■ **THE PROBLEM**
Transcribe the passage of the haunted-house account below between "Rollins says that" and "the girls fainted.", inclusive.
━━━ TEXT PROVIDED
As in the much documented case of the Bell Witch of Tennessee, as word of the eerie manifestations circulated, curiosity seekers from all over came to the house. An army officer from nearby Fort Monroe arrived with the intention of debunking the ghost as a myth. He had his men search the house from cellar to attic and then had guards surround it to ward off any tricksters. Yet that evening, as he sat in the parlor, the knockings were so loud that they could be heard half a mile away. Then a lamp seemed to lift itself from a table, sailed through the room and landed on the mantel. Having seen and heard enough, the bewildered officer wrote in a report, “Whatever causes the disturbances is of a supernatural nature.”

Rollins says that once when his grandfather was in the house, two skeptical lawyers showed up. The rappings were so deafening that normal conversation couldn’t be heard, and they abruptly fled. And one memorable evening, a spirit medium was invited to hold a séance in the house. It was attended by the girls and a large group of people. According to published accounts of the affair, a “shadowy figure” appeared, winding a ball of yarn. As the figure responded to various commands of the medium, the girls fainted.
━━━━━━
━━━ LISTING
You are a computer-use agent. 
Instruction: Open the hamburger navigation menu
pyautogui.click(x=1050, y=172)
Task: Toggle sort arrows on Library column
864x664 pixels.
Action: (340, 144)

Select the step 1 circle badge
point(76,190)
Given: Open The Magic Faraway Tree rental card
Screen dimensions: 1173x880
━━━━━━
━━━ LISTING
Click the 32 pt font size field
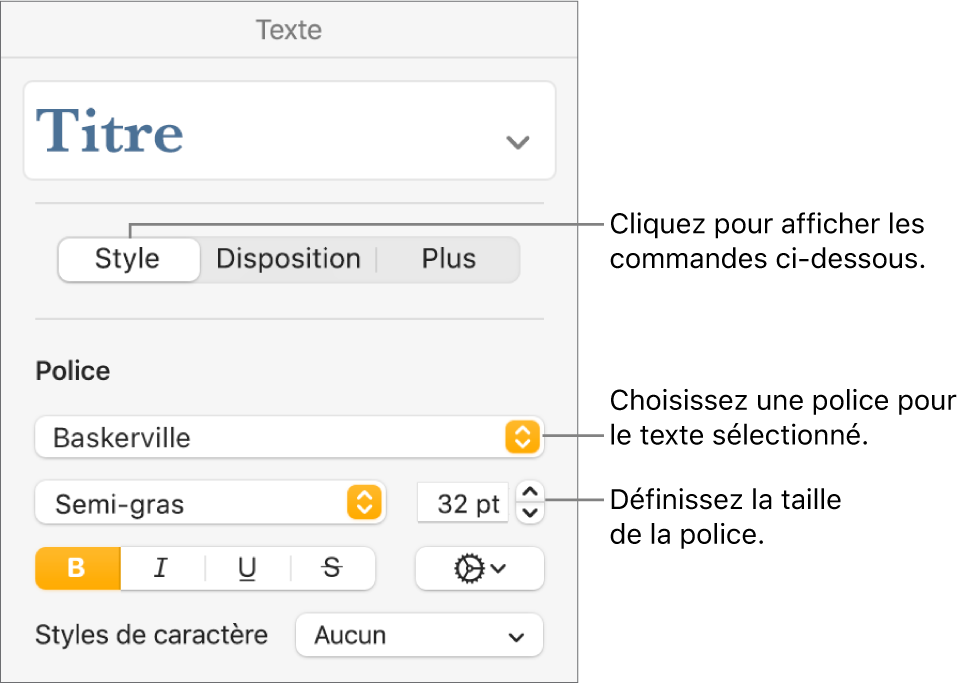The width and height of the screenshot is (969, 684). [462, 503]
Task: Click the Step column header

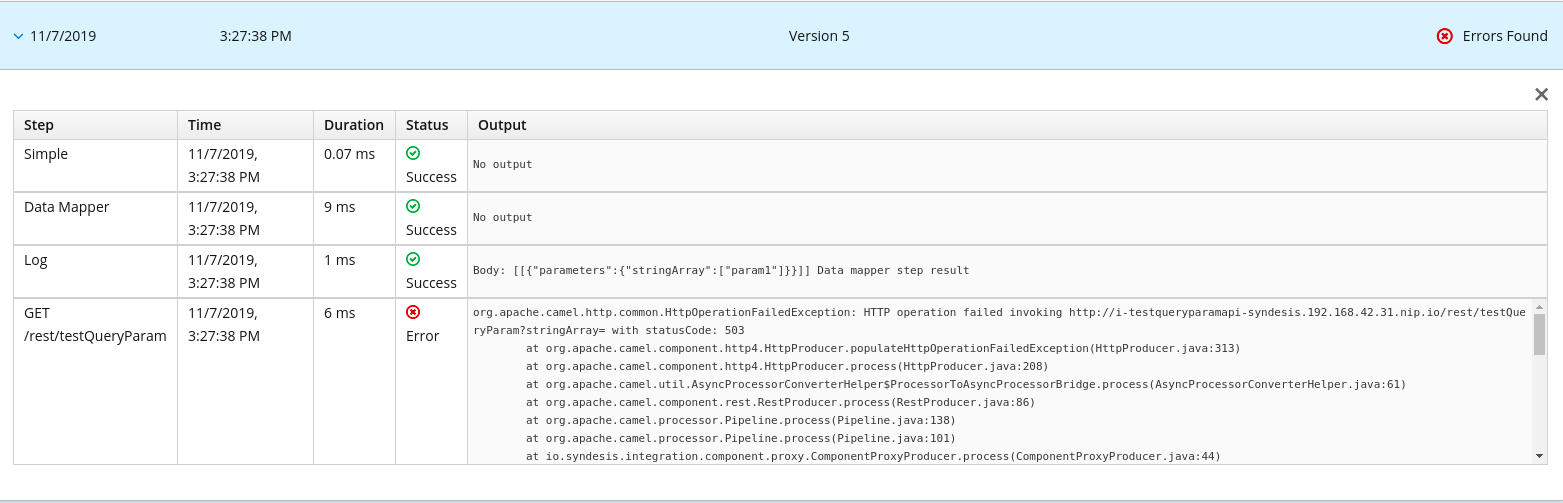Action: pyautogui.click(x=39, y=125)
━━━━━━
━━━ LISTING
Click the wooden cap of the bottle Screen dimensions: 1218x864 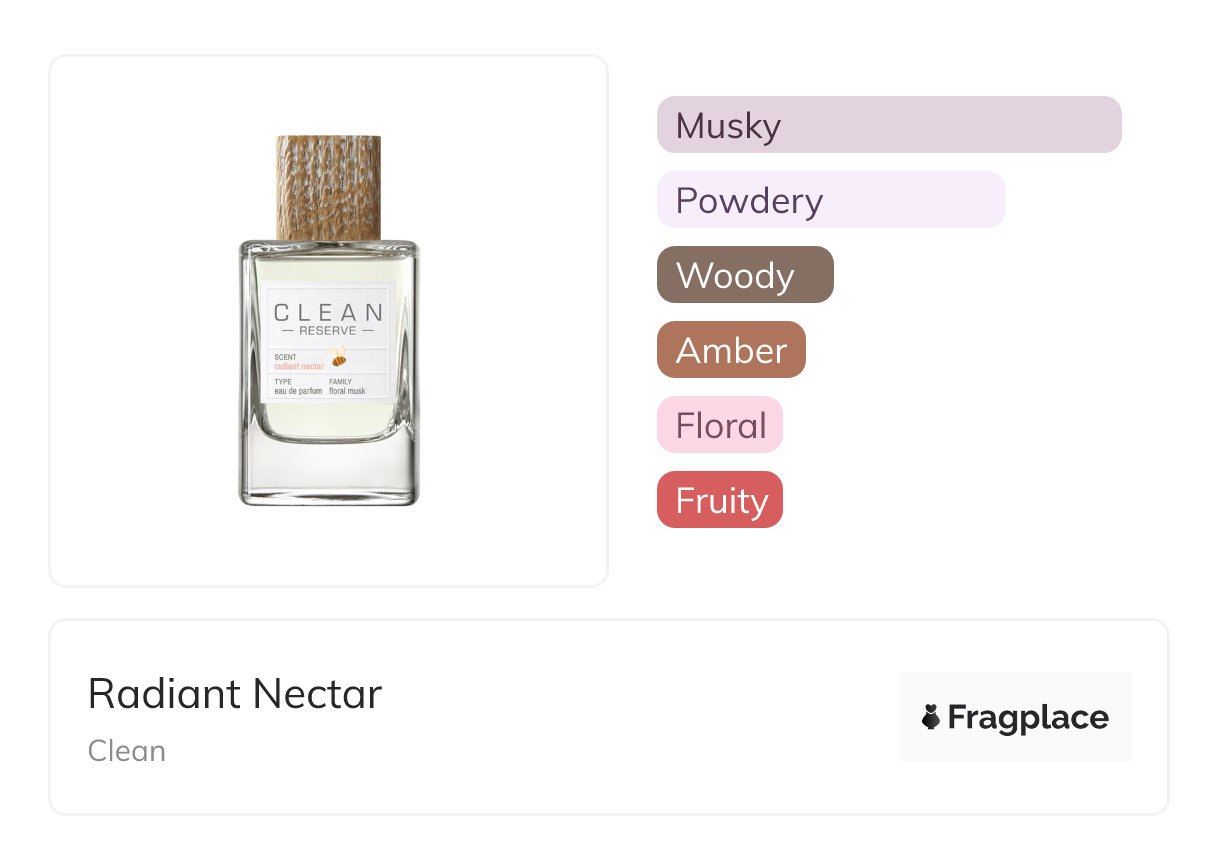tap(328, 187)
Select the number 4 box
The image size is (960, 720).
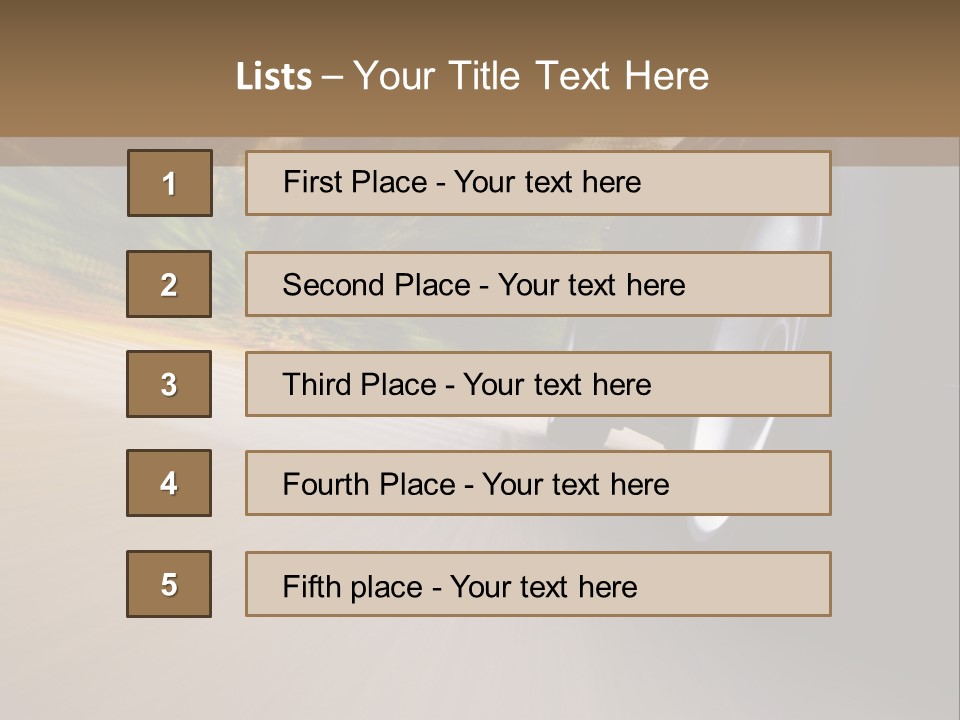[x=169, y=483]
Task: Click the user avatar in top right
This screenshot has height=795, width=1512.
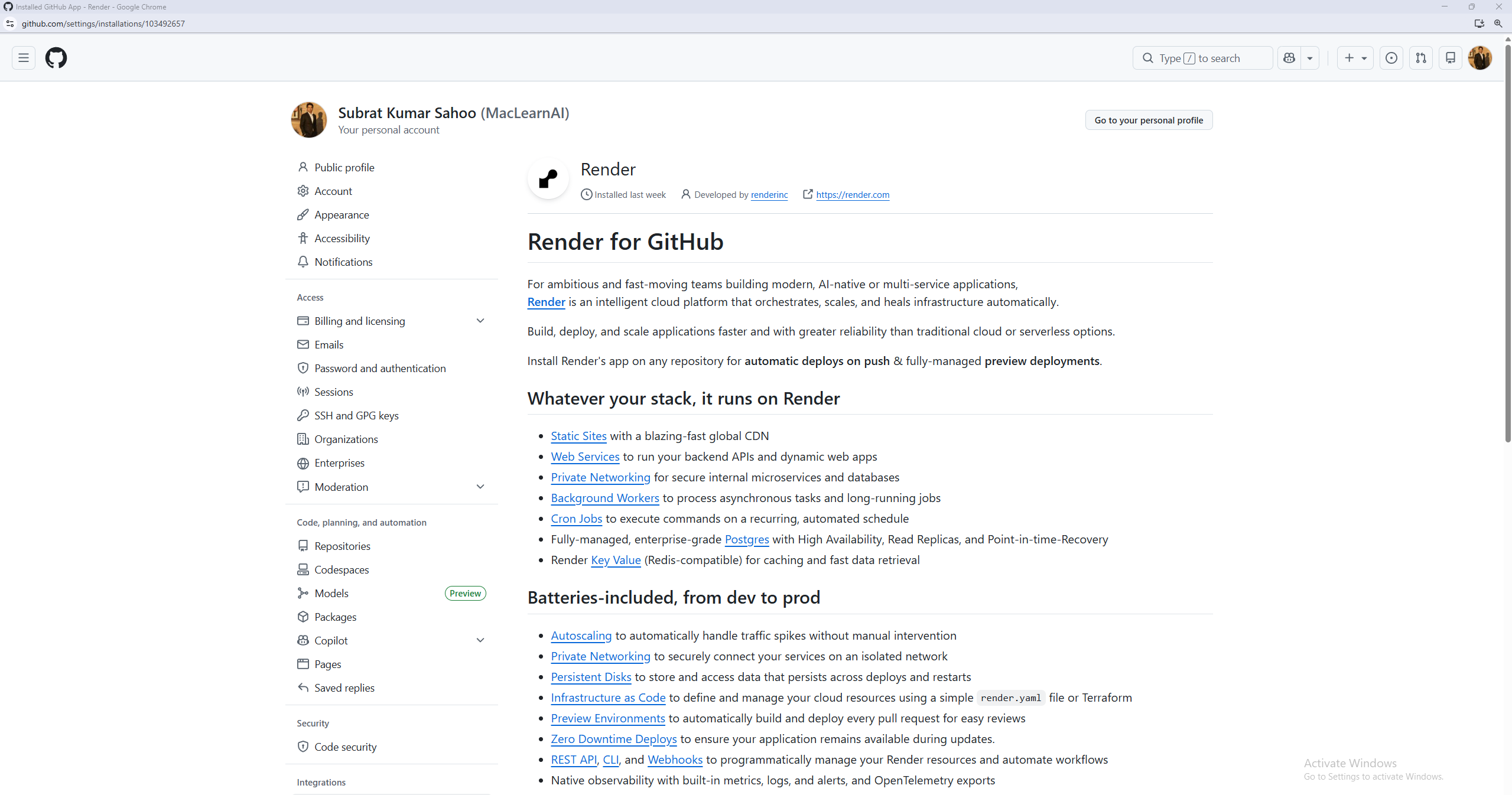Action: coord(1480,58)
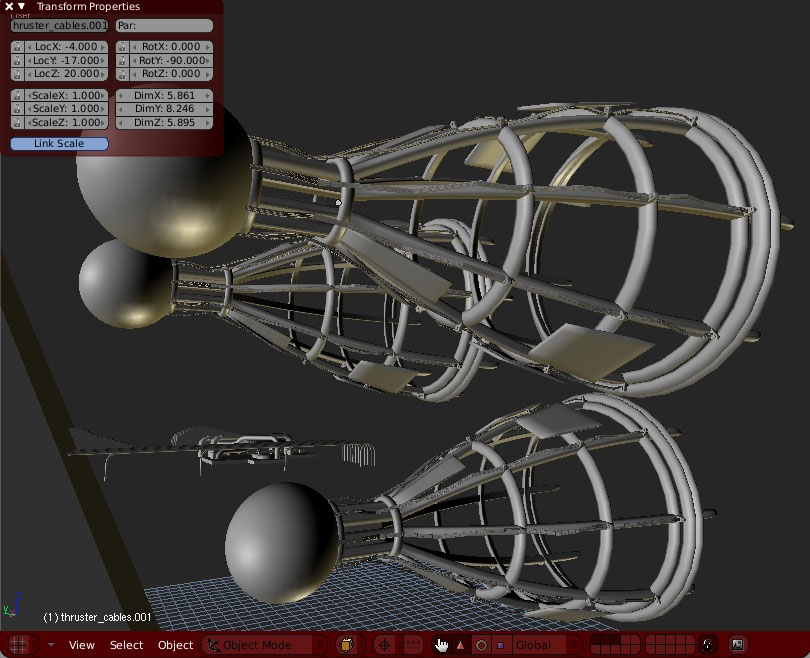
━━━━━━
■ **CORRECT OUTPUT**
Rollins says that once when his grandfather was in the house, two skeptical lawyers showed up. The rappings were so deafening that normal conversation couldn’t be heard, and they abruptly fled. And one memorable evening, a spirit medium was invited to hold a séance in the house. It was attended by the girls and a large group of people. According to published accounts of the affair, a “shadowy figure” appeared, winding a ball of yarn. As the figure responded to various commands of the medium, the girls fainted.